▸ **TRECHO DO TEXTO**:
○ ○ ○ ○

XI Domingo depois de
Pentecostes.
Diác. Marcos Vinicius Mattke, IBP
31.07.2016
Em nome do Pai e do Filho e do Espírito Santo. Amém.
Revmos. Padres,
Prezados seminaristas,
Caríssimos fiéis,
“Meteu-lhe Jesus os
dedos nos ouvidos, e tocou-lhe a língua com a sua saliva; depois, levantando os
olhos ao céu, suspirou, e disse-lhe: Effeta, que quer dizer: Abre-te.
Imediatamente se lhe abriram os ouvidos, e se lhe soltou a prisão da língua,
falando normalmente”
(Mc. VII, 33-35)
A liturgia de hoje nos recorda o
dia de nosso batismo, quando o sacerdote, seguindo o exemplo de Cristo, tocou
nossos ouvidos e língua dizendo essas mesmas palavras: “effeta, abre-te”, para
que nós também, pela graça do batismo, possamos escutar e falar a Deus, bem
como, falar de Deus, cooperando com a sua graça, que, como apresenta a
Epístola, não deve ser vã em nós (I Cor. XV, 10).
Vejamos, primeiramente, o que
Jesus fez.
Estava Nosso Senhor indo de Tiro,
ao Mar da Galiléia quando trouxeram-lhe um surdo-mudo e rogaram-lhe que lhe
impusesse a mão e Jesus assim o faz. Porque
essa atitude de Jesus? Aliás, ele não somente lhe impõe a mão, mas toca seus
ouvidos e impõe saliva na língua do doente, numa atitude que pode parecer
estranha a muitos atualmente.

○ ○ ○ ○

▸ **TRECHOS DE DADOS**:

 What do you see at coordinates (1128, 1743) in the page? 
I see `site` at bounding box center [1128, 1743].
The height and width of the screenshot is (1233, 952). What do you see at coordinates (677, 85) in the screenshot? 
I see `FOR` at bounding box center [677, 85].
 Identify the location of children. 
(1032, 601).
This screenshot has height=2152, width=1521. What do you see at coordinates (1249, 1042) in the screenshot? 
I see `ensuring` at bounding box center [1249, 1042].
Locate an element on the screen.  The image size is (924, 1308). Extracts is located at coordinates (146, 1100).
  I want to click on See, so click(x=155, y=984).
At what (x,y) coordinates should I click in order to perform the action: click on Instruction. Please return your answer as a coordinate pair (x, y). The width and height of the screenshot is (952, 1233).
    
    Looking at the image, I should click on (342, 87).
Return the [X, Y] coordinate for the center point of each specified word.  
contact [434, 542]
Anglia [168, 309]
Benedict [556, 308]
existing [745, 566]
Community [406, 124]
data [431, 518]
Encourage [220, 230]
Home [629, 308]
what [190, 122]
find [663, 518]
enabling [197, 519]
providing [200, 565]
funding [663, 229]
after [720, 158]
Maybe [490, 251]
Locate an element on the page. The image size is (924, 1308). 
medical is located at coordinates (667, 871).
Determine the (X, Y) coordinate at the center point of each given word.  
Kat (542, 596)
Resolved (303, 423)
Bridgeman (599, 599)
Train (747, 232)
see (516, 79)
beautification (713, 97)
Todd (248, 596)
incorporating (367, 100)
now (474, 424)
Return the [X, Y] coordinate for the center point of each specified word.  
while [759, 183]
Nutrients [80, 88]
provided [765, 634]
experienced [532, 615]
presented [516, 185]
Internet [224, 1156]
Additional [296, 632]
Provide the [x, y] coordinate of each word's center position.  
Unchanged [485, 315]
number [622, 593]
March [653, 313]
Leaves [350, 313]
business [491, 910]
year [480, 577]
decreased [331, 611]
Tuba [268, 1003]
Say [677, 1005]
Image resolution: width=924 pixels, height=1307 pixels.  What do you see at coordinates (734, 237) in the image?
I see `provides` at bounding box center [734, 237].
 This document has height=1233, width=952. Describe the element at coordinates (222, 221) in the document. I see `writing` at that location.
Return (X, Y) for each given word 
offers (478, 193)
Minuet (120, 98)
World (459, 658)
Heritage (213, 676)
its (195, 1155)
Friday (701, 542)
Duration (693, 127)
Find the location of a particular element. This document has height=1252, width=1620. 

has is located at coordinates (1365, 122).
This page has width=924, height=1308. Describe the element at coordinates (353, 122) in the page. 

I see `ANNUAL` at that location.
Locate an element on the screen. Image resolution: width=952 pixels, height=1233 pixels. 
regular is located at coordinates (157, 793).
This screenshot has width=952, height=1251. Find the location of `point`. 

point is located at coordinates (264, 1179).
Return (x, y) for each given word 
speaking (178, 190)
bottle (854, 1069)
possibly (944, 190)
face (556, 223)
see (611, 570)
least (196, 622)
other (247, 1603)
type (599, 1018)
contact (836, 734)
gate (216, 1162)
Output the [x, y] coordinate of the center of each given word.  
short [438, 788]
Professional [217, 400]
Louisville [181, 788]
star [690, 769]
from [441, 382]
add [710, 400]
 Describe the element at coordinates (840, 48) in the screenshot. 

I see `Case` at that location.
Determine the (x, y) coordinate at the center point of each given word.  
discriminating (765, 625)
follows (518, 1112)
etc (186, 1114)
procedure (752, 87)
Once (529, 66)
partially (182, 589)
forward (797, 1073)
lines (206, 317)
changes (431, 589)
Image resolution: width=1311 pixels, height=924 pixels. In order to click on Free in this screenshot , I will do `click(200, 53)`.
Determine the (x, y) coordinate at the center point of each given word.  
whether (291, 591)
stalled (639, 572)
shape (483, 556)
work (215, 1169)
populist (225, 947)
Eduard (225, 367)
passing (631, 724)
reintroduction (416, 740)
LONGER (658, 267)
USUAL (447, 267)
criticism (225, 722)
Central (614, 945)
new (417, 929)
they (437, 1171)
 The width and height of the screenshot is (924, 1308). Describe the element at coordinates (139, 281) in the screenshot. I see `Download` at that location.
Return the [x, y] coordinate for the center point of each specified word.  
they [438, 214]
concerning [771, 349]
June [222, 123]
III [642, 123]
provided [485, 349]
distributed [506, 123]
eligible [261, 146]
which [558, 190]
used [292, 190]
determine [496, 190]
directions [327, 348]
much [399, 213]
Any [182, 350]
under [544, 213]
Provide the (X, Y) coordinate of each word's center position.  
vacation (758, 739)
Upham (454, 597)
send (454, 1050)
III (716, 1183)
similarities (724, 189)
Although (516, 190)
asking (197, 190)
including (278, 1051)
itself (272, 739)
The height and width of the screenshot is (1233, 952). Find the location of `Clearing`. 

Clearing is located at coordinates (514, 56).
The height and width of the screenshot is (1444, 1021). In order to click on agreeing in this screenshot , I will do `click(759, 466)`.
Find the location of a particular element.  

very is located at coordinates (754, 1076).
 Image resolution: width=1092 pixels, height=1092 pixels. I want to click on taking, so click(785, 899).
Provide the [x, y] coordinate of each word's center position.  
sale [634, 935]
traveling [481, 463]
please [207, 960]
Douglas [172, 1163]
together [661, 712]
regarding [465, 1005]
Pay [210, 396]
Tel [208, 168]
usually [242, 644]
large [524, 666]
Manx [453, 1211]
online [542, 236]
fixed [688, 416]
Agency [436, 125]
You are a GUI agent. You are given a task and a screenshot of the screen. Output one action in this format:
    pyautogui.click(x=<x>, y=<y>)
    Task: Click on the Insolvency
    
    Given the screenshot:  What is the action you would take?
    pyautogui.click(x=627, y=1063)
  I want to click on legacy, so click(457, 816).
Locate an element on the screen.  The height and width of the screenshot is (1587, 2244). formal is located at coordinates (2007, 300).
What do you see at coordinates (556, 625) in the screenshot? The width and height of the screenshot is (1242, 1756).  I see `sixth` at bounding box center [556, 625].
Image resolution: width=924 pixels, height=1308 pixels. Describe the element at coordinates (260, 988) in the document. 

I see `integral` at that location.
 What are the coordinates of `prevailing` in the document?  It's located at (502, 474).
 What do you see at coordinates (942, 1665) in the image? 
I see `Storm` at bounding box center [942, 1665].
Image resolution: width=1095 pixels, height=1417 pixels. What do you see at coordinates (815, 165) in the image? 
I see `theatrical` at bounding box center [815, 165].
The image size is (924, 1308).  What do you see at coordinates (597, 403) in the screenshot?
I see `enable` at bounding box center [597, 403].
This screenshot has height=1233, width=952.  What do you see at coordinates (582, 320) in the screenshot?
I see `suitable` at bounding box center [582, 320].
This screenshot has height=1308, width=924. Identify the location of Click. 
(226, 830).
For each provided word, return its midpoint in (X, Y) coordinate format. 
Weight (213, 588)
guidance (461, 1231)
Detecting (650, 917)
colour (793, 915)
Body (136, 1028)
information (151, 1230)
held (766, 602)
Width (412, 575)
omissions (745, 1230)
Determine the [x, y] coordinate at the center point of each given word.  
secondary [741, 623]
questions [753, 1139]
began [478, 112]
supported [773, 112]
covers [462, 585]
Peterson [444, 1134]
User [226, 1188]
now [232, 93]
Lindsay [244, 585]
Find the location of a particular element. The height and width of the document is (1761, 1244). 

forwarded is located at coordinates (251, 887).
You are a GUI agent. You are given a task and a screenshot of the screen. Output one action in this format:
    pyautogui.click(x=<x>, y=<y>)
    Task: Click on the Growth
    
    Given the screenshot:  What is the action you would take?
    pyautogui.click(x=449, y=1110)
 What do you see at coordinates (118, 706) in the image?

○ ○ ○ ○

▸ **OBJETIVOS**:
a) Por favor, reescreva as entradas da linha que contém "please [207, 960]" até a linha que contém "omissions (745, 1230)", trocando "document" por "page" e deixando todo o resto igual.
b) Dê prosseguimento ao sermão sobre a cura do surdo-mudo a partir do ponto em que ele termina.
O texto e as entradas vêm de fontes diferentes.

▸ **OS RESULTADOS**:
a)
please [207, 960]
Douglas [172, 1163]
together [661, 712]
regarding [465, 1005]
Pay [210, 396]
Tel [208, 168]
usually [242, 644]
large [524, 666]
Manx [453, 1211]
online [542, 236]
fixed [688, 416]
Agency [436, 125]
You are a GUI agent. You are given a task and a screenshot of the screen. Output one action in this format:
    pyautogui.click(x=<x>, y=<y>)
    Task: Click on the Insolvency
    
    Given the screenshot:  What is the action you would take?
    pyautogui.click(x=627, y=1063)
  I want to click on legacy, so click(457, 816).
Locate an element on the screen.  The height and width of the screenshot is (1587, 2244). formal is located at coordinates (2007, 300).
What do you see at coordinates (556, 625) in the screenshot? The width and height of the screenshot is (1242, 1756).  I see `sixth` at bounding box center [556, 625].
Image resolution: width=924 pixels, height=1308 pixels. Describe the element at coordinates (260, 988) in the page. 

I see `integral` at that location.
 What are the coordinates of `prevailing` in the page?  It's located at (502, 474).
 What do you see at coordinates (942, 1665) in the image? 
I see `Storm` at bounding box center [942, 1665].
Image resolution: width=1095 pixels, height=1417 pixels. What do you see at coordinates (815, 165) in the image? 
I see `theatrical` at bounding box center [815, 165].
The image size is (924, 1308).  What do you see at coordinates (597, 403) in the screenshot?
I see `enable` at bounding box center [597, 403].
This screenshot has height=1233, width=952.  What do you see at coordinates (582, 320) in the screenshot?
I see `suitable` at bounding box center [582, 320].
This screenshot has height=1308, width=924. Identify the location of Click. 
(226, 830).
For each provided word, return its midpoint in (X, Y) coordinate format. 
Weight (213, 588)
guidance (461, 1231)
Detecting (650, 917)
colour (793, 915)
Body (136, 1028)
information (151, 1230)
held (766, 602)
Width (412, 575)
omissions (745, 1230)

b)
Com efeito, Jesus, sendo
verdadeiramente Deus, poderia perfeitamente curá-lo com um simples ato de sua
vontade, como fez ele com o servo do centurião, que, em um ato de fé na
divindade de Cristo, afirmou “Senhor, eu não sou digno de que entreis em minha
casa. Dizei uma só palavra e meu servo será curado” (Mt. VIII, 8).
Mas, segundo São Tomás de Aquino,
busca o Salvador mostrar por estes atos corporais que é pela sua encarnação que
ele traz a salvação, pois é assumindo a carne humana que ele estabeleceu a ponte
entre Deus e os homens e pôde obrar nossa redenção, donde afirma Tertuliano (De carnis resurrectione, VIII, 3: PL 2,
806): “caro salutis est cardo”, “a
carne é o eixo da salvação”.
Diz o Grande Doutor em sua Suma
de Teologia (IIIa, q. XLIV, a. 3, ad 2um): “Cristo veio
salvar o mundo não somente pelo poder divino, mas também pelo mistério da
própria encarnação. Por isso muitas vezes ao curar os doentes não somente se
servia do poder divino, curando com uma ordem, mas também aplicando algo pertencente
à própria humanidade”.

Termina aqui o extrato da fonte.